The cast is great the second time around. Ashley Laurence is perfect in the role of Kirsty and Doug Bradley shines in his limited time as Pinhead. This is also the first time in the series that we get to see him out of the makeup. For me I also liked that we get to see his human side as that makes him a far more interesting character and is the beginning of fans really embracing Pinhead as a horror icon. I get that some fans disagree with it, but sometimes I like a little bit of depth to my monsters. Though I think that most forget that the real villain of the first two movies is actually Julia, Kirsty’s stepmother. Clare Higgins is gleefully evil in the role and is a highlight of this as well as the first movie.

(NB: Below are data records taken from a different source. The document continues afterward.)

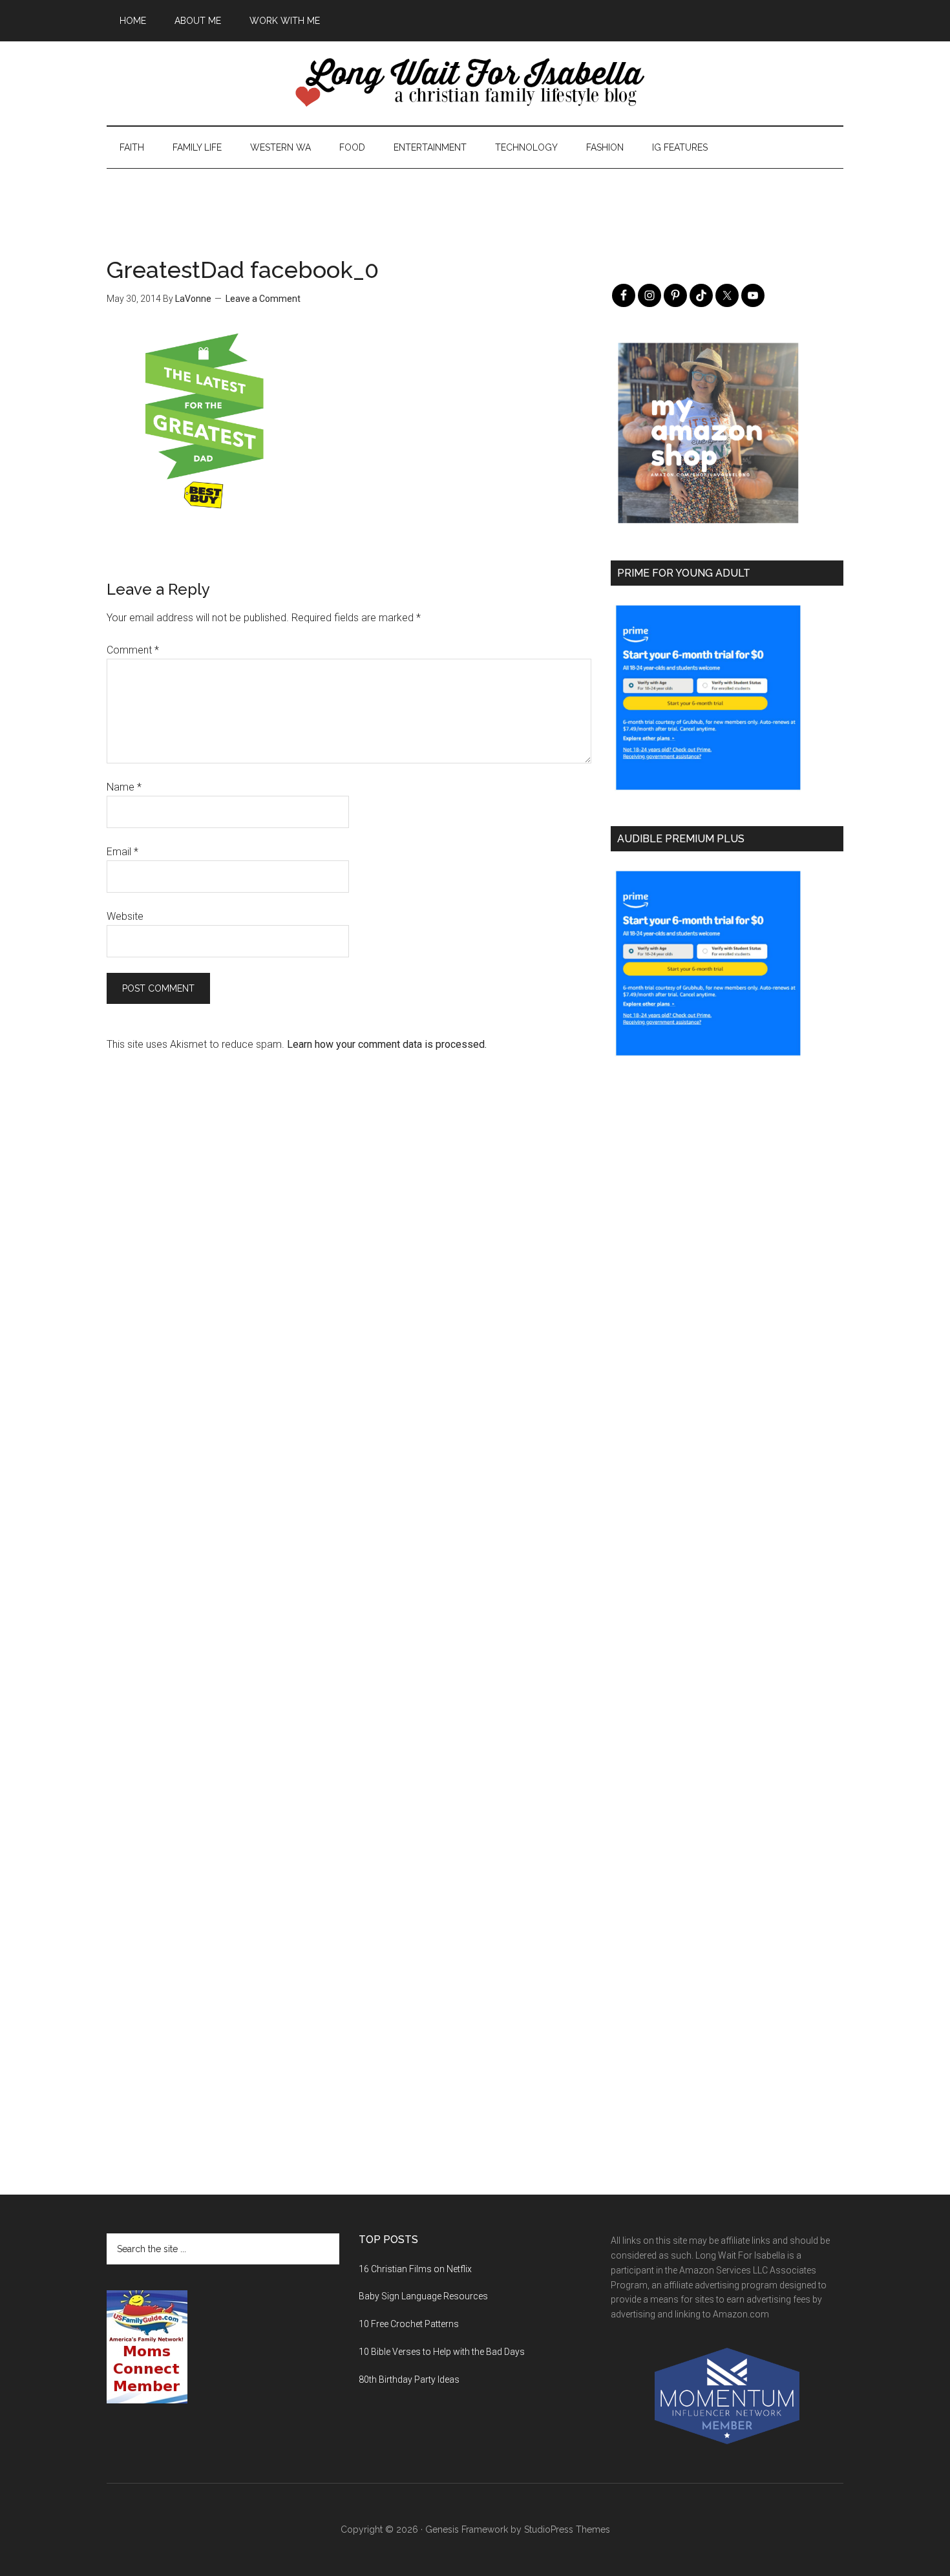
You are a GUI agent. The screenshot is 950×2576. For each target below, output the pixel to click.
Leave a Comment (263, 298)
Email (122, 852)
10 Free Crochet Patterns (409, 2324)
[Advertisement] (475, 198)
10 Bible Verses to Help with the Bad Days (442, 2352)
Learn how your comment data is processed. (387, 1044)
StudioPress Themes (567, 2529)
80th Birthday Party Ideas (409, 2379)
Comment (133, 650)
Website (125, 916)
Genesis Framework (466, 2529)
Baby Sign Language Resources (423, 2296)
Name (124, 787)
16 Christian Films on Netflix (415, 2269)
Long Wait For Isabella (475, 83)
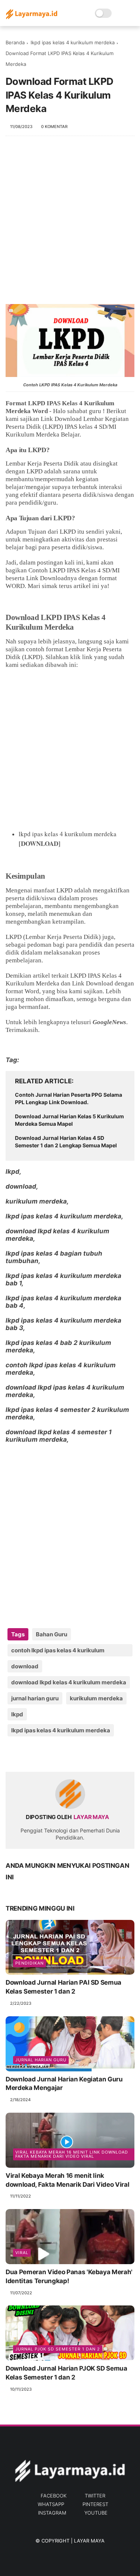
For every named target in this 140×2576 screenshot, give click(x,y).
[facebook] (12, 1754)
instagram (52, 2513)
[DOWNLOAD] (39, 843)
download (24, 1666)
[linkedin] (71, 1754)
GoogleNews (109, 1022)
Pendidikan (29, 1963)
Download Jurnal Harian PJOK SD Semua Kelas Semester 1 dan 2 (66, 2373)
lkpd (17, 1714)
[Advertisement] (70, 224)
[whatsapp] (42, 1754)
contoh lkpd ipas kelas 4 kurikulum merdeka (58, 1651)
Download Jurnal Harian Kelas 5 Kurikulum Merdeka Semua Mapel (69, 1120)
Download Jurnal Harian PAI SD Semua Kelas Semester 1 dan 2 (63, 1987)
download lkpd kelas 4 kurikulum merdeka (68, 1682)
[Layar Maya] (32, 17)
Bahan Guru (51, 1634)
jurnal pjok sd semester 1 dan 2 (57, 2349)
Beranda (15, 42)
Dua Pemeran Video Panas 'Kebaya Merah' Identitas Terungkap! (69, 2276)
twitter (95, 2496)
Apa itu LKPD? (27, 450)
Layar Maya (89, 2541)
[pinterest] (56, 1754)
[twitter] (27, 1754)
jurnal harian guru (35, 1698)
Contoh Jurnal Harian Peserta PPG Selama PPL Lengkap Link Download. (68, 1098)
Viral (21, 2252)
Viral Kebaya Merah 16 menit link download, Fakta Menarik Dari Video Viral (67, 2180)
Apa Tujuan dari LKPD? (40, 518)
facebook (53, 2496)
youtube (96, 2513)
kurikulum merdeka (96, 1698)
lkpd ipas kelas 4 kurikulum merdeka (73, 42)
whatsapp (51, 2504)
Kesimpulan (25, 876)
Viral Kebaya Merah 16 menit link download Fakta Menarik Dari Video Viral (71, 2154)
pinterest (95, 2504)
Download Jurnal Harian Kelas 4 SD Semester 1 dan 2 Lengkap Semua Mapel (66, 1141)
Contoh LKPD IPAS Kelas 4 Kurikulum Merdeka (70, 384)
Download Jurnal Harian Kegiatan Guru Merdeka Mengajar (64, 2083)
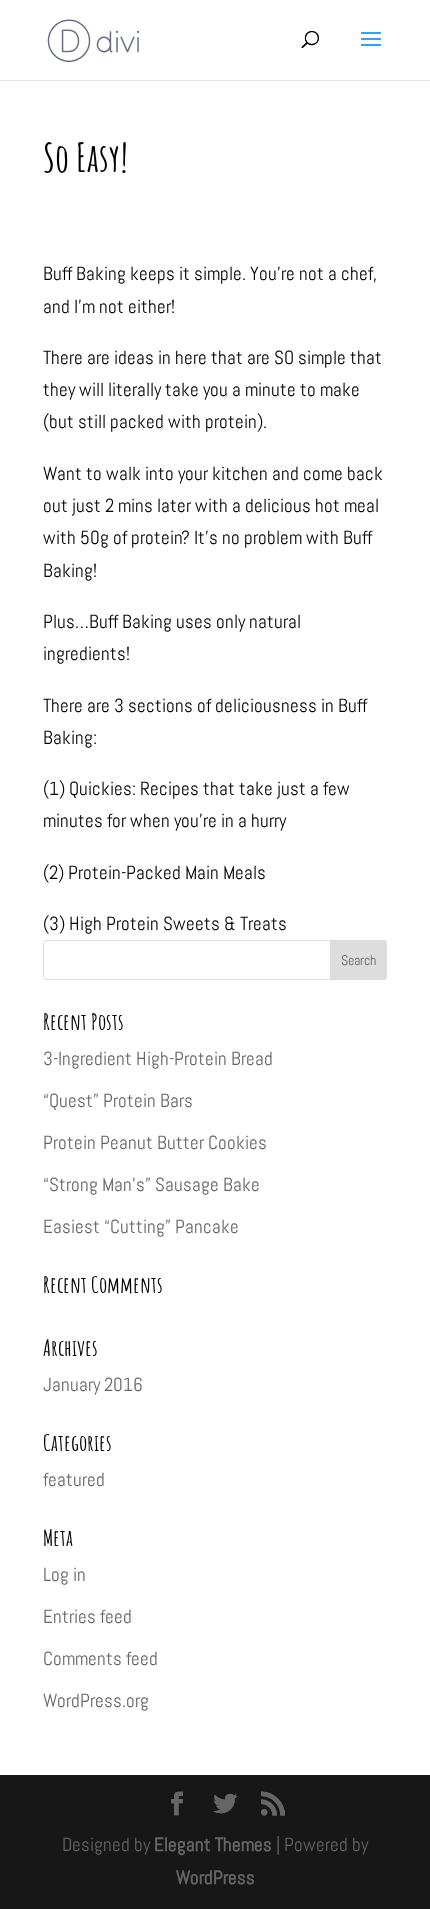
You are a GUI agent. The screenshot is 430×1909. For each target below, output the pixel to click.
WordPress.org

I’ve already mentioned a bit about the gore, but I want to speak on it just a bit more. As stated above we get an extended and horrible sequence with a mental patient seeing maggots on him, they aren’t really there, and proceeding to hack away at his own skin with the razor. This goes on for a while and the camera lingers. It is the kind of cringeworthy practical effects that I love. The skinless effect on Julia and her “shopping” for skin leads to some good stuff as well. There is the doctor getting turned into a cenobite, someone losing their heart, a room full of patients getting wiped out, and someone even gets drained of their blood on screen. This damn thing is gory as hell and I liked it.

In the past I was never a fan of the Hellraiser franchise. As I’ve gotten older I think that I’m appreciating it more and more. I’m encouraged and looking forward to checking out the rest, at least the next couple anyway. I’ve heard bad things past that. As for this one I highly recommend it.